La brigade criminelle
ainsi que les juges d’instruction Roger Le Loire et Marie-Paule Moracchini,
désaisis du dossier en juin 2000, avaient privilégié
la thèse du suicide par immolation du magistrat dont le corps carbonisé
a été retrouvé le 19 octobre 1995 au lieu dit "Le
Goubet" face à l’île au Diable.

Les magistrats instructeurs
qui s’étaient rendus deux fois à Djibouti se fondaient notamment
sur l’expertise des Drs Dominique Lecomte et Guy Nicolas qui éliminait
en avril 2000 l’hypothèse selon laquelle Bernard Borrel aurait pu être
précipité par ses assassins de la falaise qui surplombe "Le
Goubet".

Elisabeth Borrel et ses
avocats ont toujours soutenu que Bernard Borrel avait été assassiné
en raison de ses fonctions de conseiller auprès du ministre djiboutien
de la Justice.

Ils ont été
réconfortés dans leurs convictions par le témoignage
d’un ancien garde présidentiel djiboutien aujourd’hui réfugié
en Belgique qui accuse l’actuel président de la République de
Djibouti, Ismaël Omar Guelleh, ainsi qu’un terroriste libanais et un
restaurateur corse, d’être les commanditaires de l’assassinat du magistrat
français.

Mohamed Saleh Alhoumekani
a notamment rapporté les termes d’une conversation entre le président
Guelleh et d’autres hommes qu’il aurait écoutée le lendemain
de la mort de M. Borrel au palais présidentiel de Djibouti. "Le
juge fouineur a été éliminé", aurait rapporté
l’un des hommes au chef d’Etat.

Bernard Borrel travaillait
notamment sur l’attentat contre le café de Paris, un établissement
djiboutien fréquenté par les expatriés français,
qui a fait un mort et 11 blessés en septembre 1990, en pleine guerre
du Golfe.
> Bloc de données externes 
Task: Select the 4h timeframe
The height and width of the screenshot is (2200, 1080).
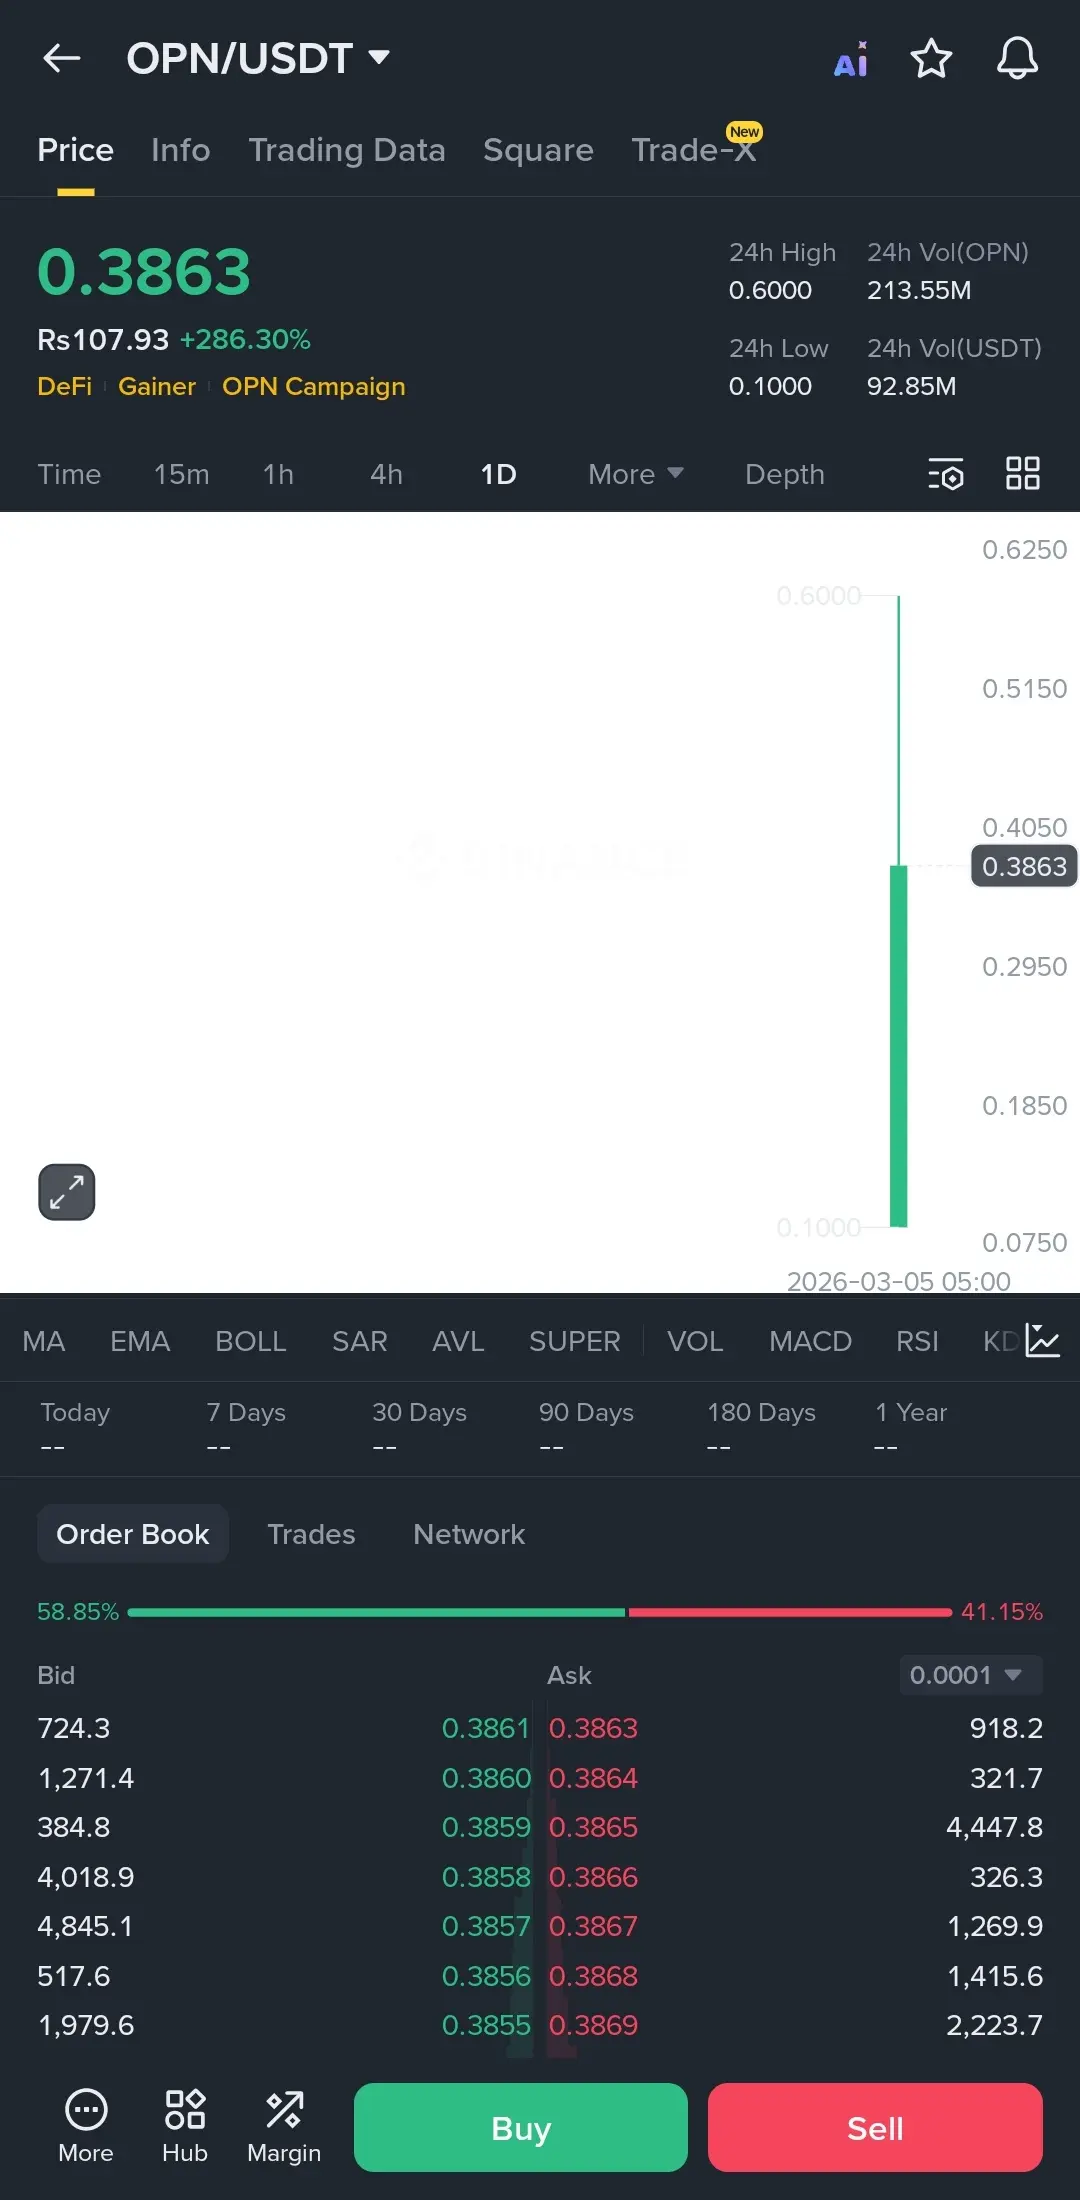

Les services de renseignement français ont désigné
le président Guelleh comme l’un des commanditaires possibles de cet
attentat.

Les avocats de Mme Borrel
ont demandé à la juge Clément, qui a pris en septembre
la succession du juge Jean-Baptiste Parlos, d’entendre Ismaël Omar Guelleh.
Ce dernier a refusé en invoquant l’immunité de chef d’Etat.